Enter Diode Parameters
Example Data Table
| Mode | Diode Type | Input Summary | Expected Behavior |
|---|---|---|---|
| Junction | Silicon | VD = 0.70 V, T = 25 °C, n = 2, IS = 1e-12 A | Moderate forward current with exponential sensitivity. |
| Junction | Germanium | VD = 0.25 V, T = 25 °C, n = 1.3, IS = 1e-6 A | Higher current at lower voltage than silicon. |
| Circuit | Silicon | VS = 5 V, RS = 1000 Ω, T = 25 °C | Solver balances diode law with resistor drop. |
| Circuit | Schottky | VS = 3.3 V, RS = 330 Ω, T = 40 °C | Lower forward drop and stronger conduction. |
Formula Used
The calculator uses the Shockley diode equation:
I = IS × (eVD / (nVT) − 1)
Thermal voltage is calculated from temperature using:
VT = kT / q
Where k is Boltzmann’s constant, T is absolute temperature in kelvin, and q is the electron charge.
In source circuit mode, the page also solves the load-line relation:
VS = VD + I × RS
That nonlinear pair is solved iteratively so the current matches both the diode model and the external resistor.
How to Use This Calculator
- Select either junction voltage mode or source circuit mode.
- Choose a diode preset or keep custom values.
- Enter temperature, ideality factor, saturation current, and diode count.
- For junction mode, enter diode voltage directly.
- For circuit mode, enter source voltage and series resistance.
- Enable manual thermal voltage only when you already know VT.
- Press the calculate button to show the result above the form.
- Use the CSV or PDF buttons to export the computed report.
Frequently Asked Questions
1. What does this calculator estimate?
It estimates diode current, voltage behavior, power, and dynamic resistance using the Shockley equation. In circuit mode, it also includes the effect of a series resistor.
2. Why does temperature matter?
Temperature changes thermal voltage and strongly affects exponential conduction. Higher temperature usually increases current for the same junction voltage in this model.
3. What is the ideality factor?
Ideality factor describes how closely a real diode follows the ideal diffusion model. Typical values are near 1 for Schottky devices and closer to 2 for many silicon junctions.

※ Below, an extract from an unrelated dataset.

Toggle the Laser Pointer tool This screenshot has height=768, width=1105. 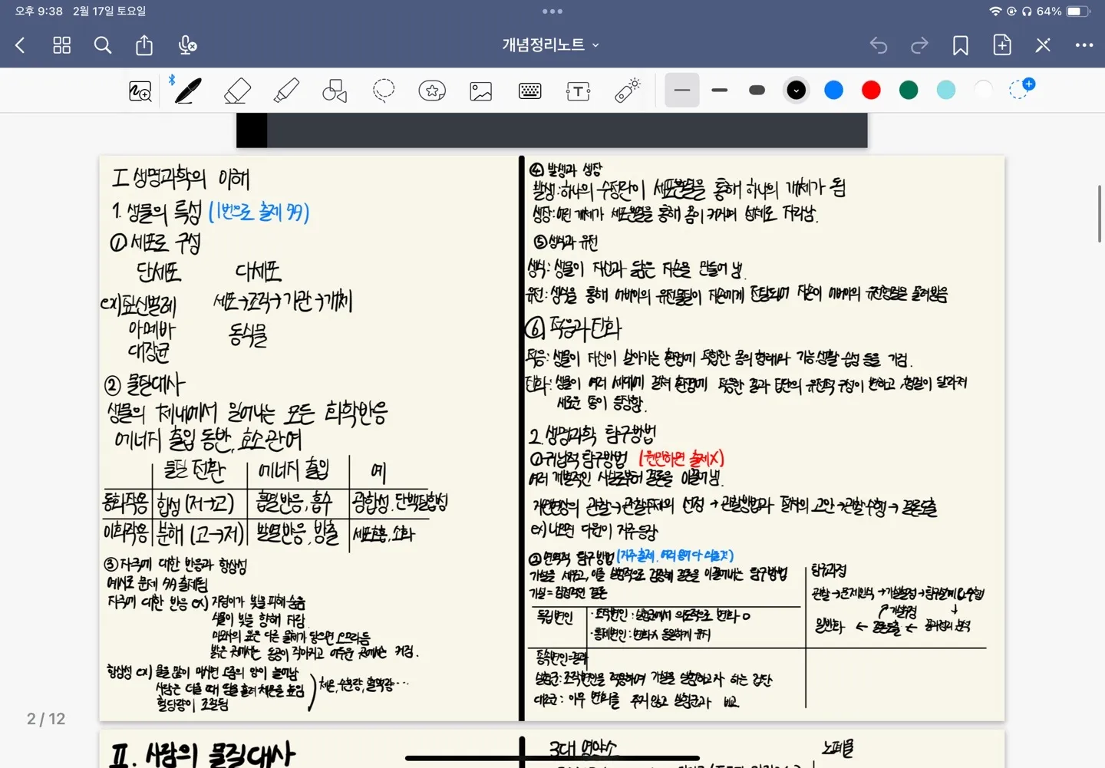click(x=627, y=90)
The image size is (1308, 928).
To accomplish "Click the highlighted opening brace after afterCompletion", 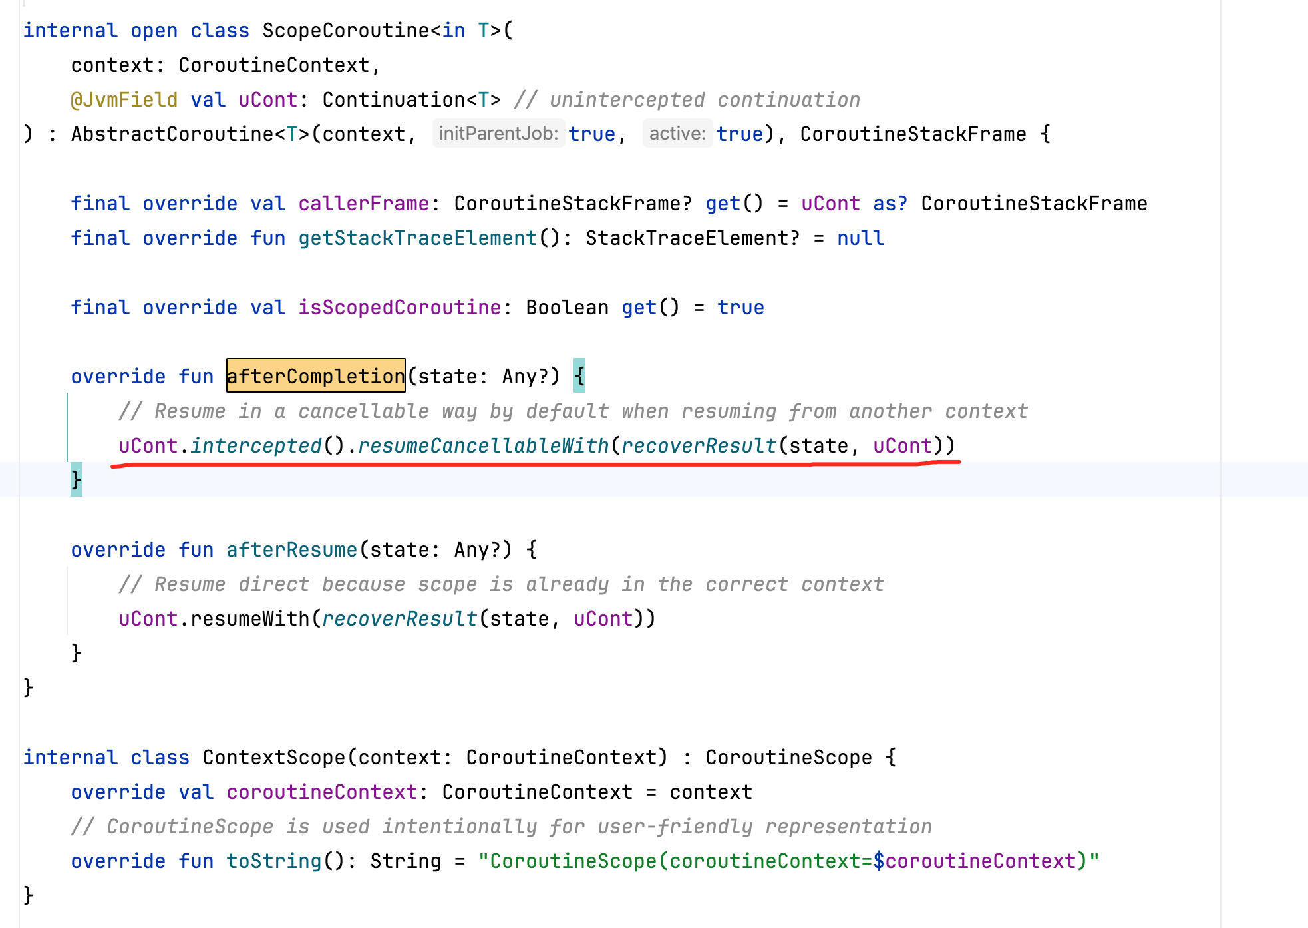I will 579,376.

4. What is saturation current?
Saturation current is the small leakage-related parameter in the Shockley equation. It is usually tiny, but it strongly influences the exponential current curve.
5. Does this model include breakdown?
No. Reverse breakdown, avalanche effects, and Zener behavior are not modeled here. Reverse values represent leakage only unless you supply a separate specialized model.
6. Why use source circuit mode?
Source circuit mode is useful when a diode is connected with a resistor. The solver finds the operating point that satisfies both the diode law and Ohm’s law.
7. What does dynamic resistance mean?
Dynamic resistance is the local small-signal resistance near the operating point. It indicates how much diode voltage changes for a small change in current.
8. Can I use parallel diode count?
Yes. The calculator scales effective saturation current by the number of identical parallel diodes. This is a simplified assumption for matched devices sharing current evenly.